Pendant que nous assistons à cette expansion « démocratique » et horizontale d’une créativité sociale en ligne, le marché de l’art réagit en verticalisant de plus en plus la structure pyramidale de ses Art Stars, promue par les grandes galeries avec une tendance effrontée au gigantisme, une propension à créer des éco-monstres artistiques dont la vulgarité (dont le crâne de Damien Hirst couvert de diamants exalte le paradigme) contraste intensément avec le sens commun du merveilleux. Ce n’est pas un hasard si le terme « Beauté » évoque encore de douces nymphes et des jeunes filles préraphaélites, plutôt qu’une sculpture de Jeff Koons ou une peinture murale de Banksy. Ensuite, il y a le cas de toutes ces formes d’expression marginales et indépendantes qui, comme le phénomène international de l’art postal, se positionnent en dehors du système traditionnel de l’art et, plaçant le processus de communication avant l’œuvre elle-même, visent une autre forme de beauté « éthique » : l’art compris comme une solidarité planétaire et un libre échange d’expériences.

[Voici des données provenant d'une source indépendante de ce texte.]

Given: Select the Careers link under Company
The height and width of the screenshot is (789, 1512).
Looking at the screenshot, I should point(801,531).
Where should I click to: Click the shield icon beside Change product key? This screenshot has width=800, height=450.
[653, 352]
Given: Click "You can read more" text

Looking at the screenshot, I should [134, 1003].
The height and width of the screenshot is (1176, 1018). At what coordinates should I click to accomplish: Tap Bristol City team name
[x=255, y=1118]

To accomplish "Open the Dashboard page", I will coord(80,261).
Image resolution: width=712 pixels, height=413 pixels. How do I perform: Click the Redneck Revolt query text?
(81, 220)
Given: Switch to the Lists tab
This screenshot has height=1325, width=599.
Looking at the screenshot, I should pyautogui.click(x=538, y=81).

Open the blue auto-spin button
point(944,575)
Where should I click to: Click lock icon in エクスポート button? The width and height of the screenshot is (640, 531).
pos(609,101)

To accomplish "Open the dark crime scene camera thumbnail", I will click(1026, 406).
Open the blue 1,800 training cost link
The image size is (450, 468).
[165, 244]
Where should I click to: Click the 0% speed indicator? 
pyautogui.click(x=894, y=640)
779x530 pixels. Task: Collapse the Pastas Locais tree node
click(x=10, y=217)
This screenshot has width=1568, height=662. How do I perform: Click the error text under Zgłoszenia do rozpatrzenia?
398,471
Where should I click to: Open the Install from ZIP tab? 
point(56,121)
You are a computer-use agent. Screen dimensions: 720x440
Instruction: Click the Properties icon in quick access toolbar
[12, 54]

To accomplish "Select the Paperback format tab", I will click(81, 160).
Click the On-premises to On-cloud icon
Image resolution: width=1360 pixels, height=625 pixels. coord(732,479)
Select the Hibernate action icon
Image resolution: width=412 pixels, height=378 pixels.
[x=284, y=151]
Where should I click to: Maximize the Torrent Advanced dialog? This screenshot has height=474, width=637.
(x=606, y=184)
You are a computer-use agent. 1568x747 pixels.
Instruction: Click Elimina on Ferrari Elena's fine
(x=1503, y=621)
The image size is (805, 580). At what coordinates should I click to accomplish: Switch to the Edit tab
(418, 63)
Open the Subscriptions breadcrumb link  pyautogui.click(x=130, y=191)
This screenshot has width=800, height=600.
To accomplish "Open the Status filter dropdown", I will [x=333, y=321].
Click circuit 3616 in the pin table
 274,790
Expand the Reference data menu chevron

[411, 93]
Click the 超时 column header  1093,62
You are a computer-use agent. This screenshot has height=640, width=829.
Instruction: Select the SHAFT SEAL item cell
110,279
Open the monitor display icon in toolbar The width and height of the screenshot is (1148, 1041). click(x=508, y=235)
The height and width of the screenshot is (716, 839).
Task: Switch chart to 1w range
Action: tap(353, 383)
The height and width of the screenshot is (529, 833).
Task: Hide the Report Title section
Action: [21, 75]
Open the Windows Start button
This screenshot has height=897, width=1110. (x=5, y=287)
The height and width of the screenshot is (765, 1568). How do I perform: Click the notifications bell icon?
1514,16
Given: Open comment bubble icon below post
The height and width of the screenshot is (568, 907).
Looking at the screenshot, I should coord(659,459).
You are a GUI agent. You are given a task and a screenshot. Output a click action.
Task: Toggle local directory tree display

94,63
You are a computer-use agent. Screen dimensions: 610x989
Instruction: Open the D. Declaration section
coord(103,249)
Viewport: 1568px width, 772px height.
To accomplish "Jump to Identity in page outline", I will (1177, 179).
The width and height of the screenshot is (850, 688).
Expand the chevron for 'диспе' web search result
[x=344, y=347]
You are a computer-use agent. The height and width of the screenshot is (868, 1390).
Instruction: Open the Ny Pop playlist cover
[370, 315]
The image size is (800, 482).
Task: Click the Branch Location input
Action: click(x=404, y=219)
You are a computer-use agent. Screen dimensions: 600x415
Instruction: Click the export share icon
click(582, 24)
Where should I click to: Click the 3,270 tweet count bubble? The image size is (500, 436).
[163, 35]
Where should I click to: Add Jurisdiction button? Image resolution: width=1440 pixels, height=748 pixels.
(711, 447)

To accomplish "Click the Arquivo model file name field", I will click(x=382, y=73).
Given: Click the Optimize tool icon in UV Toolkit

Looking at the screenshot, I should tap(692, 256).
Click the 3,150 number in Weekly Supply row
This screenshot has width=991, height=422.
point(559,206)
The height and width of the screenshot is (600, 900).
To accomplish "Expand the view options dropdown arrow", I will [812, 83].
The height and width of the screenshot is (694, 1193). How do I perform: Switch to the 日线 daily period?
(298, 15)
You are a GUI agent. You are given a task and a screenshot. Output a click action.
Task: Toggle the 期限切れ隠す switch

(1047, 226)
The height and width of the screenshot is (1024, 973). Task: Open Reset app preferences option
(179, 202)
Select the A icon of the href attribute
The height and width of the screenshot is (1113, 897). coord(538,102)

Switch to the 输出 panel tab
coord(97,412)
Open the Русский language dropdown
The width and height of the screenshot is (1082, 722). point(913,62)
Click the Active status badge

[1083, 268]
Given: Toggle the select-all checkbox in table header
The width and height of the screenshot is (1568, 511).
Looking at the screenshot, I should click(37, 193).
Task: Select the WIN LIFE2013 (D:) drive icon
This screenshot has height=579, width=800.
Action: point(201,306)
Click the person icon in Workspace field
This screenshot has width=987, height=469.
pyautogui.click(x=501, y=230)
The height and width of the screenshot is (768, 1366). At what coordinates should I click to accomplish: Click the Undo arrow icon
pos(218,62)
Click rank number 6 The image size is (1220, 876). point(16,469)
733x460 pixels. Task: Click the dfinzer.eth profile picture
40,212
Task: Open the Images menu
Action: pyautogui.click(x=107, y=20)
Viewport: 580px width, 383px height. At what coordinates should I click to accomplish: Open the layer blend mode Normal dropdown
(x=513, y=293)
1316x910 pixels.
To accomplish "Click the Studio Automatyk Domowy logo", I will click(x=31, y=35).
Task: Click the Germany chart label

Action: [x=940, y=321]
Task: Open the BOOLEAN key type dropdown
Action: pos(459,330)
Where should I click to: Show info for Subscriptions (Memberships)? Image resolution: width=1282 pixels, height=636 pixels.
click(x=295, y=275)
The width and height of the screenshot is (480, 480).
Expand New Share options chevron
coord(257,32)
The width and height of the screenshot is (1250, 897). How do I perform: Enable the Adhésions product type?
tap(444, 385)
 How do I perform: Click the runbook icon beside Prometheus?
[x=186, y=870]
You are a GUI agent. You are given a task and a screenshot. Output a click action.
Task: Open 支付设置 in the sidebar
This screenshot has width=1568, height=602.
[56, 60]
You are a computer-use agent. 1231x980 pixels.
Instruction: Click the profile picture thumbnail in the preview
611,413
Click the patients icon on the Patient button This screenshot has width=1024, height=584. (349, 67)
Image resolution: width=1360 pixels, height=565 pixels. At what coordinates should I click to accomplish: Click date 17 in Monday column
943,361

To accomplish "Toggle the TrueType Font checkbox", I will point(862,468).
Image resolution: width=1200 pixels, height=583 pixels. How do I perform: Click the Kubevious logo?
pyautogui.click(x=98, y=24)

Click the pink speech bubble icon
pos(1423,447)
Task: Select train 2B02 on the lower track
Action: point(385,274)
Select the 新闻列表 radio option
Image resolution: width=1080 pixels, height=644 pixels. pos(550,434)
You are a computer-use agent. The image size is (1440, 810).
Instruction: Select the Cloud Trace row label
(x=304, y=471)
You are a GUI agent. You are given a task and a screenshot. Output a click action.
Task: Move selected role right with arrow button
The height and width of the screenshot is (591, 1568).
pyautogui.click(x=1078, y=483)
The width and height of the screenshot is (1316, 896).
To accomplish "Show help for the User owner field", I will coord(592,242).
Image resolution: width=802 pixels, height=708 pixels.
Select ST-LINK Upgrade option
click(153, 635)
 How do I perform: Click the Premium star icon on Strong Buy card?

Une beauté spirituelle plutôt que matérielle, une poétique de l’éphémère et de la créativité partagée qui dépasse toutes les barrières de la géographie, de la race et des croyances religieuses. Une « grande beauté » redécouverte, comprise non pas comme une forme ambiguë de pouvoir (sur ceux qui n’en ont pas), mais comme la participation à un projet commun dans lequel chacun apporte une contribution utile et gagne un dividende en empathie et en gratification mutuelle. Elle ne recevrait peut-être pas l’approbation de Polyclète d’Argos, mais dans le monde contemporain déchiré par les conflits et les intérêts commerciaux, une telle Beauté (po)éthique est encore très nécessaire.
* Traduit de l’italien et de l’anglais par Hervé Fischer.